While imprisoned Mahjoubi became seriously ill, after several hunger strikes severely weakened his body, and he fell into a coma. Despite repeated pleas for medical attention, the authorities kept Mahjoubi in prison until February 15. When his wife Saleheh Hossein visited him a few days later at Loghman hospital, 8 kilometers to the south of building of the Atomic Energy Organization of Iran (AEOI) where Grossi was to hold talks with the Iranian officials, 10 officers were keeping an eye on Mahjoubi who was hooked up to several machines in the hospital’s intensive care unit.

“His body was swollen and hot… he was breathing through a machine, when I pressed his foot, he had no sensation, … his friends said that he did not go to sleep for three nights [prior to falling ill]… he was having convulsions,” his wife Saleheh Hosseini told Radio Farda on February 17.

Mahjoubi had been given a drug, which he vomited, some of which was lodged back into his lungs, causing aspiration pneumonia and one of his lungs to stop working, according to Hosseini.

“There was nothing we could do, who do they think they had arrested? A man who sat outside a police station and said free my brothers and being a dervish is not a crime?

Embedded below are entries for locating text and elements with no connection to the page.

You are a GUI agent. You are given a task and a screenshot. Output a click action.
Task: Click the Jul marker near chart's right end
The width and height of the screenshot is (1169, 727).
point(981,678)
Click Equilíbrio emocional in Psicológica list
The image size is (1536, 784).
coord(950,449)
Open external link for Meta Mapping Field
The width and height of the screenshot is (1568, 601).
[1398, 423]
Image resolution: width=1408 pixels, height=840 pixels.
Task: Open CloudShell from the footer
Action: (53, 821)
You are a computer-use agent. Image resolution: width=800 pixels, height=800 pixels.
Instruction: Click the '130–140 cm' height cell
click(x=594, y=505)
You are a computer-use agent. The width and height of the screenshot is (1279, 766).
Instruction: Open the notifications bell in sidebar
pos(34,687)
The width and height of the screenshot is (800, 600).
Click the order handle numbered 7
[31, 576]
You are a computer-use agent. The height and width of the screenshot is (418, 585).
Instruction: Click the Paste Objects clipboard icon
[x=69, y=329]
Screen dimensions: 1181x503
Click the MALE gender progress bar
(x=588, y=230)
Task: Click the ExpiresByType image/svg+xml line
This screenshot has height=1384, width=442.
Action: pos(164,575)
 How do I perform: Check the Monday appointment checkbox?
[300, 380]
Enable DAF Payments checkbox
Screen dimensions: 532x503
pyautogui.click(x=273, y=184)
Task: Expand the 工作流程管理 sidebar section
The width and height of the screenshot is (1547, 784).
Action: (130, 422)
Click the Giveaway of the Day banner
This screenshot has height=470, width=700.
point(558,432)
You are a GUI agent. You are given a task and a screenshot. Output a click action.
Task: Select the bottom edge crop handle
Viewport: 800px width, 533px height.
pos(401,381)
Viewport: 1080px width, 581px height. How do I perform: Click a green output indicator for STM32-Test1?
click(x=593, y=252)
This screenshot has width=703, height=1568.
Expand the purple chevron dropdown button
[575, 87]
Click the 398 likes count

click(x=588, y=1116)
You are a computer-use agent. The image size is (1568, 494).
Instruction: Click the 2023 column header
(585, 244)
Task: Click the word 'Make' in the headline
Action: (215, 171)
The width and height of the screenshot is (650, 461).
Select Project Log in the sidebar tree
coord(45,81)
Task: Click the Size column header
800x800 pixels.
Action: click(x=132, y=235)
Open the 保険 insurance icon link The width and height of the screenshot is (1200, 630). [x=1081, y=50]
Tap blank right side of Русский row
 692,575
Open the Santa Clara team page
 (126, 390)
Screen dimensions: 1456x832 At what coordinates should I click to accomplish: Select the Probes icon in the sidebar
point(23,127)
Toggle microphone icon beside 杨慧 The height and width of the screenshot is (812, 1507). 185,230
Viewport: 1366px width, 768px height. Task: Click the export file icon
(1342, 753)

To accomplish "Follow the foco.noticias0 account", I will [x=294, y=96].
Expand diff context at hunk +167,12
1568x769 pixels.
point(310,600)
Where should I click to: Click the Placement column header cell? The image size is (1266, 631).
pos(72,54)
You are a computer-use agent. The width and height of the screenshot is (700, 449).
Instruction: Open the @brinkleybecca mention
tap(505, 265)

Who do they think they have arrested that 10 officers watch him, he is like a corpse, a corpse can’t run away,” added Hosseini.

As Grossi returned to Europe on Sunday evening, concluding an agreement with the Iranians over the nuclear issue to continue “to implement fully and without limitations its Comprehensive Safeguards Agreement with the IAEA as before,” authorities were flying the body of the young Dervish to his birth place of Kerman for burial.

Two years after the signing of the JCPOA, not only has Iranian President Hassan Rouhani’s government not become more moderate as President Barack Obama had predicted, but human rights conditions have deteriorated.

“There are numerous reports of the use of physical and mental torture, including to coerce confessions. I regretfully note that amputation, blinding, flogging, and the continued use of prolonged solitary confinement continue to be regularly practiced,” said Asma Jahangir, the then UN Special Rapporteur on the Situation of Human Rights in Iran told the UN General Assembly on October 25, 2017. Subsequent special rapporteurs have raised the same concerns about the inhuman practices of the Iranian government.

Many worry Mahjoubi’s body will be swiftly buried, along with any evidence of Iranian authorities’ wrongdoings, to avoid another public relations disaster as the US administration prepares to move ahead with yet another agreement with Tehran, perhaps also devoid of considerations for the human rights of Iranians.

A video circulated by activists on social media shows the dervish’s mother Batul Hosseini saying she would not permit her son’s burial until a medical examiner determined the cause of death.

“Dear Behnam, did they remove your handcuff and shackles,” Ebrahimallah Bakhshi, a fellow Dervish and tireless advocate of the Gonabadi Dervishes tweeted on Monday morning a day. “I don’t know where Behnam is, they are even scared of his lifeless corpse.”